マーシャはショートソードを引いて構え直すと縦一線の斬撃を放った。
それはリーゼに直撃し、その体を切り裂いた。
だが体は一瞬にして水になり地面に落ちる。
マーシャがハッとして振り向くと、後方5メートルほど先にリーゼが立っていた。
「エンブレム範囲外で助かりましたね。少し距離をとっていてよかった」
リーゼは笑顔で語っているが、すぐに真剣な表情になった。
マーシャはリーゼから放たれている異常なまでの殺気に身震いしながらも剣を構えた。
「私も少し本気でいきます……"魔力覚醒"」
リーゼがその言葉を言った瞬間に周囲は冷気に包まれた。
リーゼの髪の色は銀色に変わり、さらに瞳も発光する。
「こ、これは……」
マーシャはアインの魔力覚醒は見たことがあったが、その魔力覚醒とは全くレベルの違う圧に後退りする。
確かにリーゼが言う通り、エンブレムを発動していなければ体が消し飛ぶほどの魔力量を感じた。
「"魔力武装"」
「え……?」
マーシャは困惑した。
今、リーゼは何と言ったのか?
マーシャの困惑をよそにリーゼの体は徐々に氷に纏われていく。
その氷は蒼い甲冑のようで、完全にリーゼの顔、体を包み込んでしまった。
そして左手に持っていた杖にもどんどん氷が纏われ、最後には蒼く巨大な盾になった。
「氷結の
近くで見ているイザベラは言葉を失っていた。
先ほどまでマーシャの猛攻を見て心のどこかで"勝てるのでは"と思ったが、今のリーゼの姿を見てその考えは改められた。

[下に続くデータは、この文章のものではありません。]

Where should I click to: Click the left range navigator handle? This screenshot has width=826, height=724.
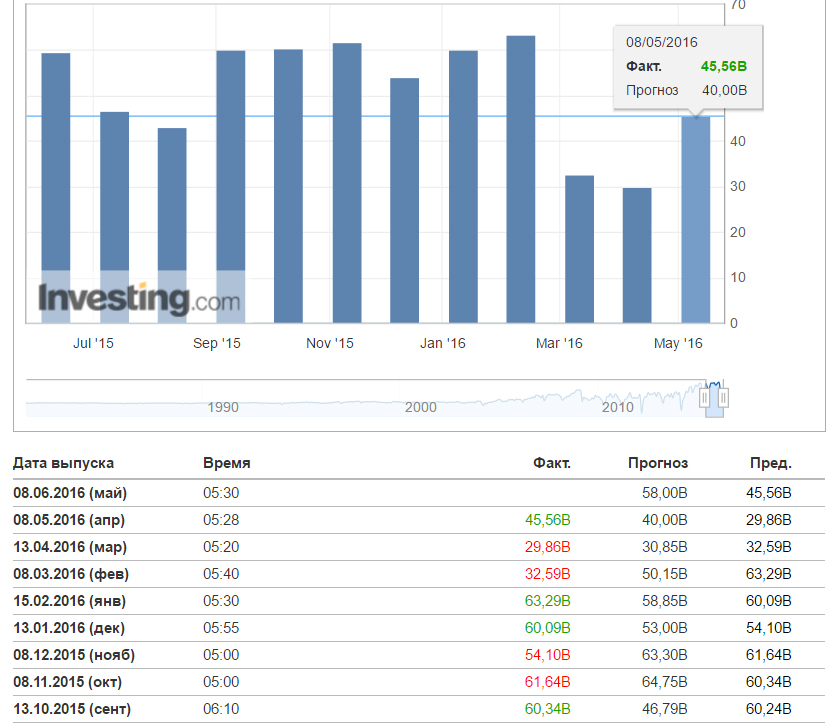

「さて……これが私の力の70%ほどになりますが、どこまでやれるものか……」
人間がスペシャルスキルを一つ持っているだけでも崇められるこの世界で、王は全てのスペシャルスキルを所有すると言われる。
そのリーゼの蒼く神々しい氷の甲冑を見たマーシャは手が震えていたが、それは恐怖からではない。
この世界の"王"という存在の偉大さに対する高揚だった。